For none was this more true than Black Jack Ketchum as his eight-race unbeaten streak came to a halt with worrying abruptness on the long run to the last hurdle. One moment he and McCoy were the poised and deadly combination that has ruled the staying hurdle world, the next they were floundering also-rans as Thornton changed his luck on the gutsy Blazing Bailey, who had been swept aside by Black Jack last time out.

“He was going really well until then and I still wouldn’t swap him for any other ride in the World Hurdle,” said McCoy loyally afterwards before adding the cautionary proviso. “I hope it was just the ground that stopped him.” This sort of going – the second-last hurdle was omitted because of bogginess – is always going to mitigate against a classy mover like Black Jack. But you never like to see a horse capitulate so completely. With just six weeks left you have to worry whether the experience will have left a scar, either physical or mental.

If you had seen Our Vic easing his great frame wearily round after his Letheby and Christopher Chase ordeal you would be concerned that the same would apply to him. He is a huge horse, a full 17 hands at the shoulder, and going to the last fence he had ducked in behind Exotic Dancer as if the whole thing had become too much. But at that stage he was entitled to exhaustion. He had just had a battle with the birch that would have knocked out a lesser quadruped.

It was at the second last, the 20th fence of a race in which he had jumped all the others with majestic power up in the van. For the last mile he and the grey Neptune Collonges had duelled impressively up front. At the third last the Irish mare Cailin Alainn had turned over when still a threat and now the leading pair were joined by McCoy, who had finally crept up to challenge on the course specialist Exotic Dancer.

On most horses when you get this far, you have to commit. Both Timmy Murphy on Our Vic and Ruby Walsh on Neptune Collonges pumped in and hard to ask for take-off. Both horses were too tired to answer right. The impact turned Neptune and Walsh cartwheeling into a mercifully soft landing. Across the fence Our Vic hit the obstacle even harder. It was like a boxer getting a full-on blow to the chin. Somehow he didn’t even take a count.

Yet it fixed him. That left Exotic Dancer, the horse McCoy rides with an almost personality-changed cautious persona, to nip neatly over the last to claim a place in the Gold Cup line-up.

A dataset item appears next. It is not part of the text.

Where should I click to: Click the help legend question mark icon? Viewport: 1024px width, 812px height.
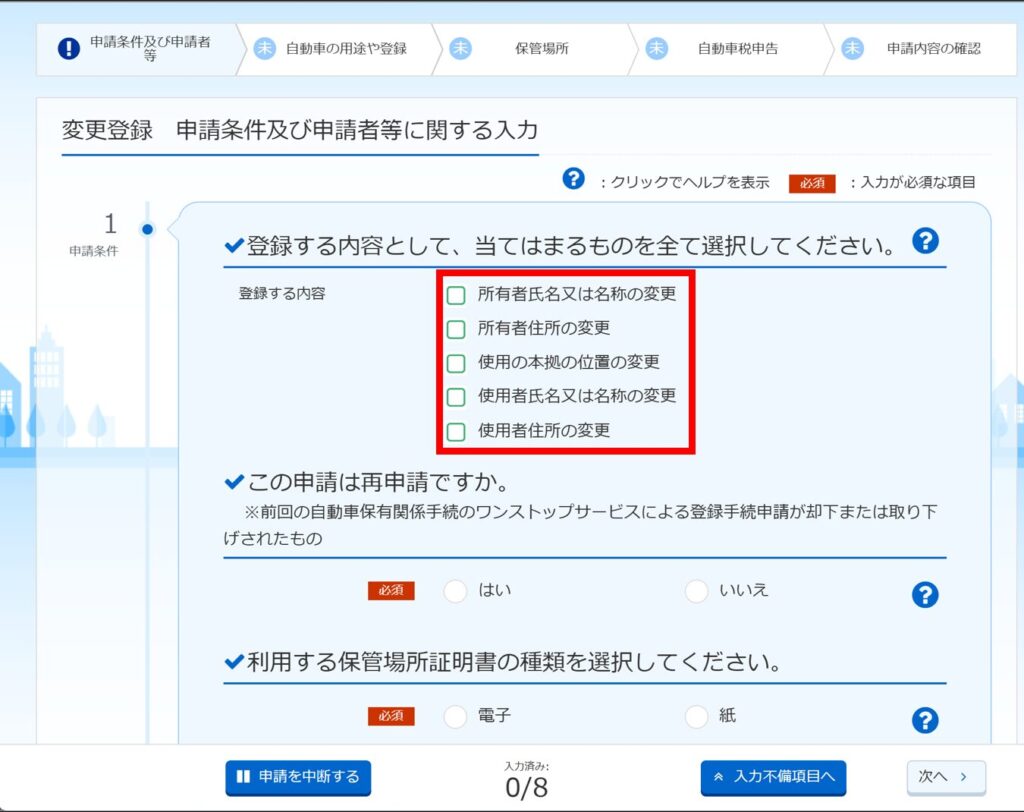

The afternoon had other dramas: our top novice Katchit held off French challenger Good Bye Simon in the juvenile hurdle, the Ladbrokes Trophy Chase had a massive fence reduction due to the dazzling sun, and, in the last, the two-mile chaser Ashley Brook came back from a 420-day lay-off to run a hurdle field ragged. But for horse and for course, the biggest worry must remain whether we should have raced at all.